她被陈霄吓了一跳,紧蹙着眉眼,想要说话却见他右臂上有一处衣袍被花瓶刮破了。
“可是伤到了?”他脸色阴沉,第一反应是怕她受伤,丝毫也没注意道他自己的手臂上的伤口。
玉芙脑子嗡嗡一响,心急如焚的差人请太医。
太医仔仔细细的给陈霄包扎,玉芙看到那狰狞的伤口,不由长长的吸了一口冷气,她本就生的娇媚怯柔,如今这幅担心蹙眉的模样,不由让陈霄爱不释手。

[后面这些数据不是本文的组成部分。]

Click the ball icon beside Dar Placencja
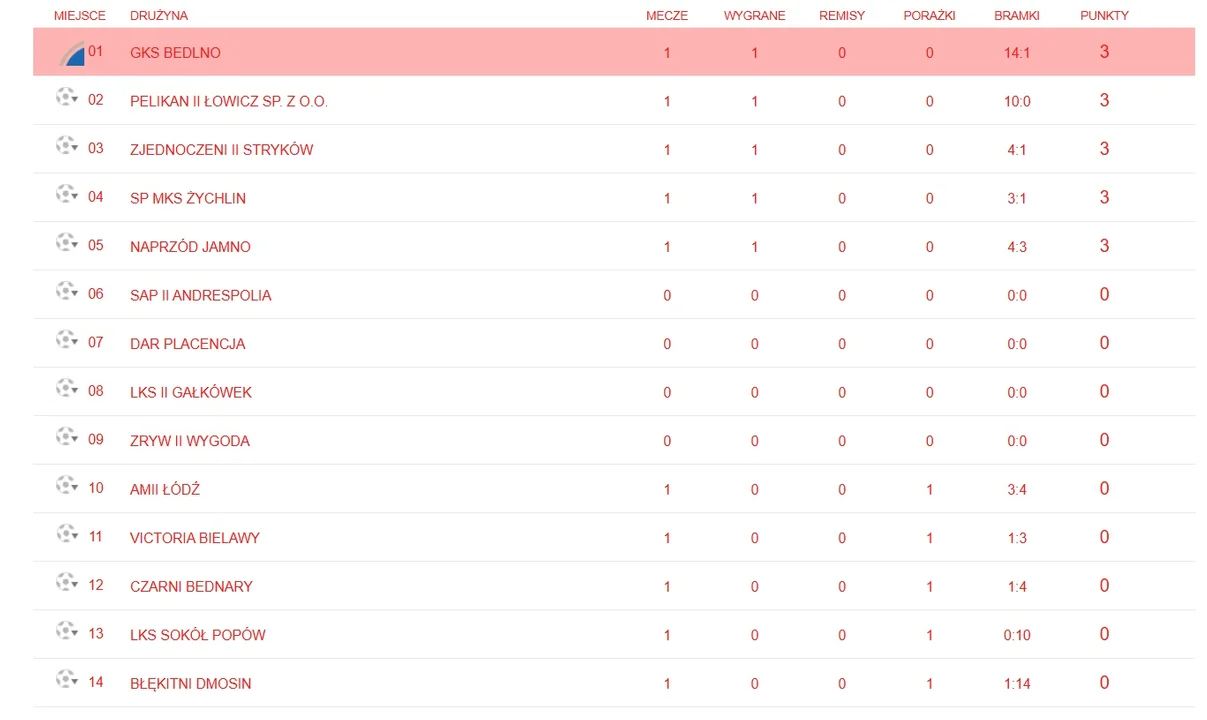1207x720 pixels. pyautogui.click(x=66, y=340)
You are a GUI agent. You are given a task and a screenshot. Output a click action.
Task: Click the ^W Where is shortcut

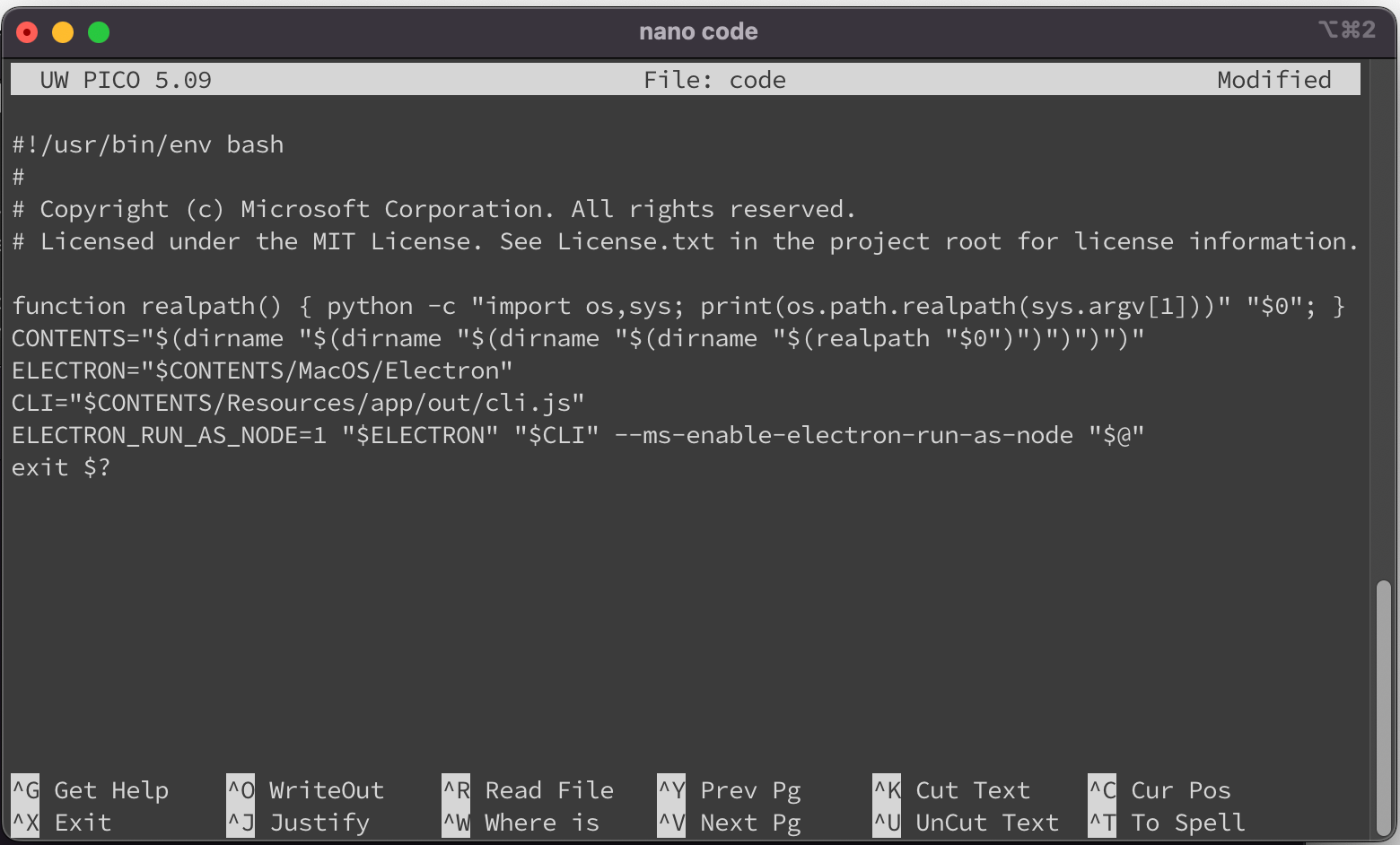(x=521, y=823)
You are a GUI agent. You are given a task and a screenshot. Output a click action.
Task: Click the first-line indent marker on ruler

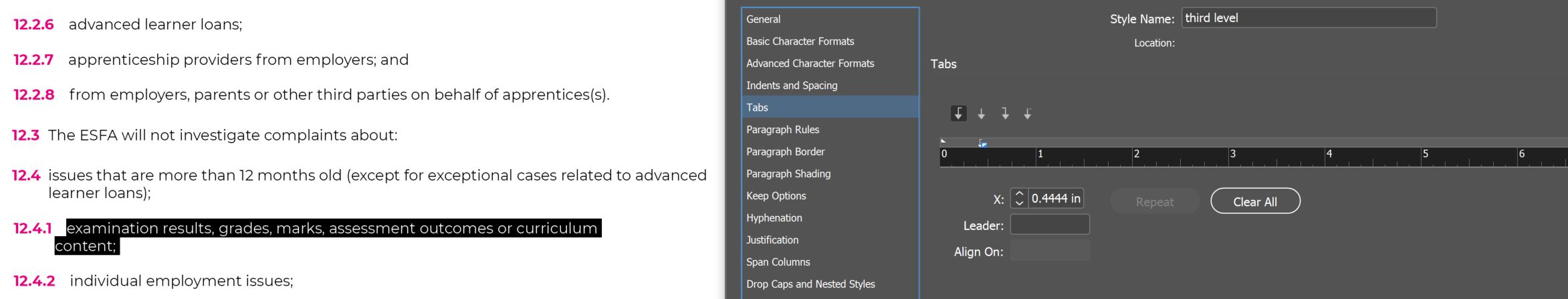tap(943, 141)
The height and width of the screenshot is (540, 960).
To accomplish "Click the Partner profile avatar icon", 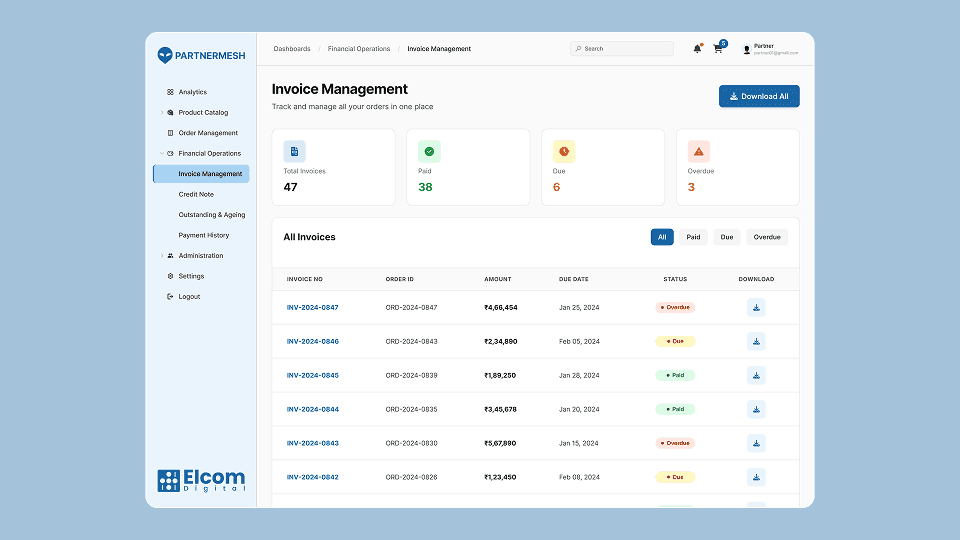I will (746, 49).
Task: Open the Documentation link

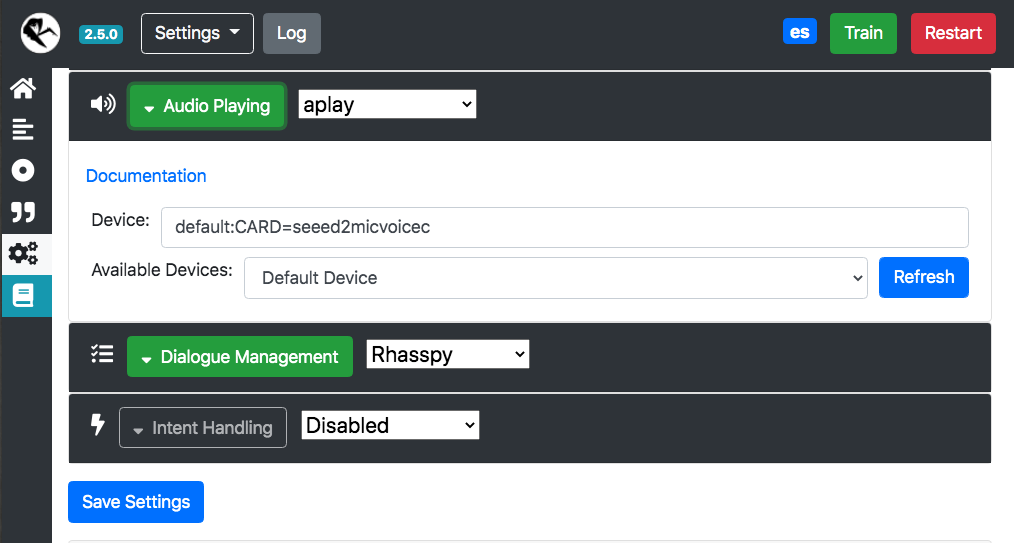Action: [x=146, y=176]
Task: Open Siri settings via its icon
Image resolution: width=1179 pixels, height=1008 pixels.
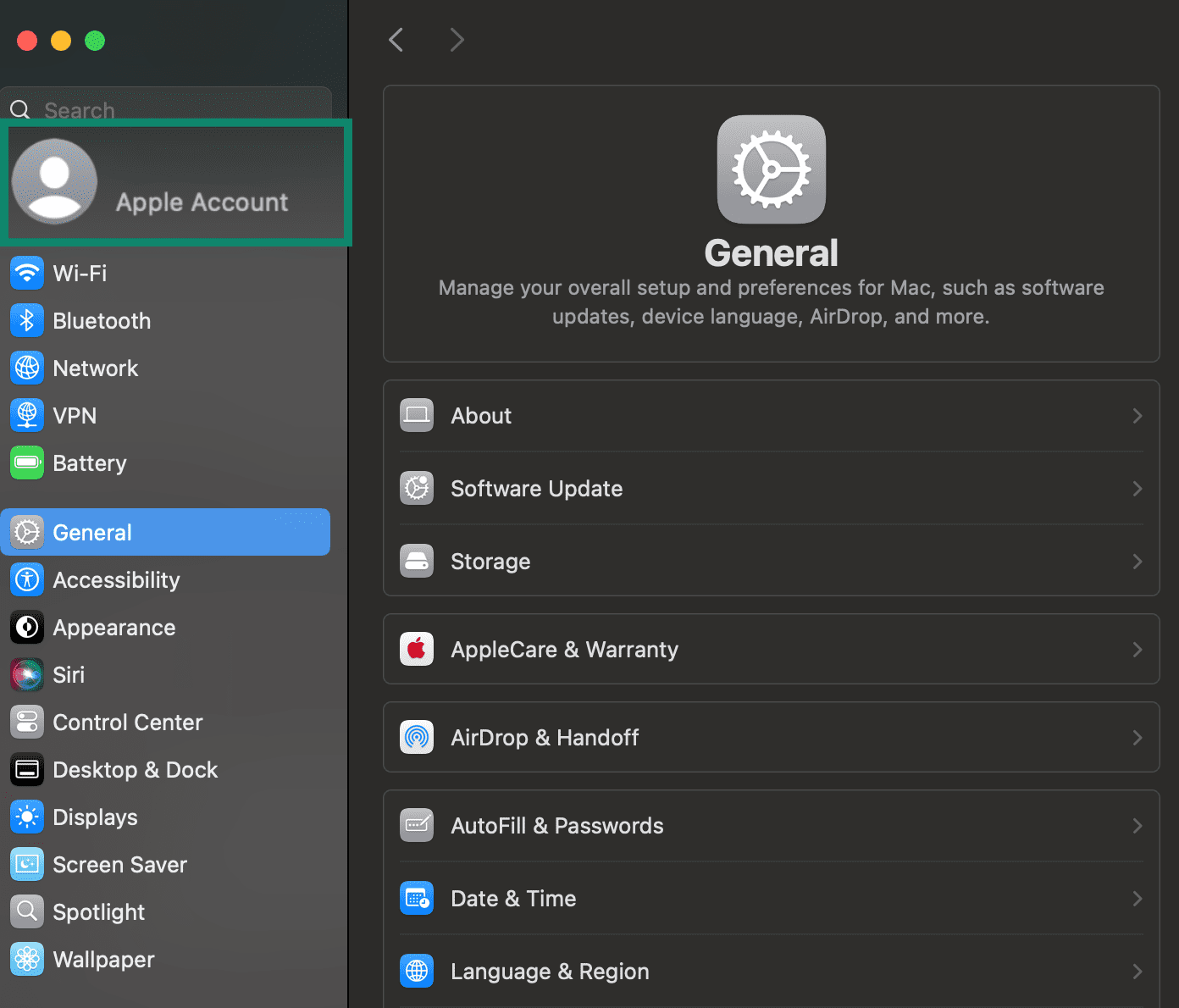Action: (27, 674)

“去凝香园做什么了?”陈霄将她拉进坏,大手揉着她的长发,语气慵懒又舒心。
玉芙原本是想遮掩一二的,看他受伤不由懒了心思,直接承认说是打压罗选侍去了。
陈霄听到她的答案,不由一怔,随后却是勾唇一笑。
这个小可爱,倒是不知道掩藏。
“罗选侍心高气傲,你又宠的她目中无人,我若不敲打她一番,怕是要把东宫翻个个儿了。”玉芙心情不太好,所以言语有些冲撞,
毕竟前世的罗选侍目中无人是个事实。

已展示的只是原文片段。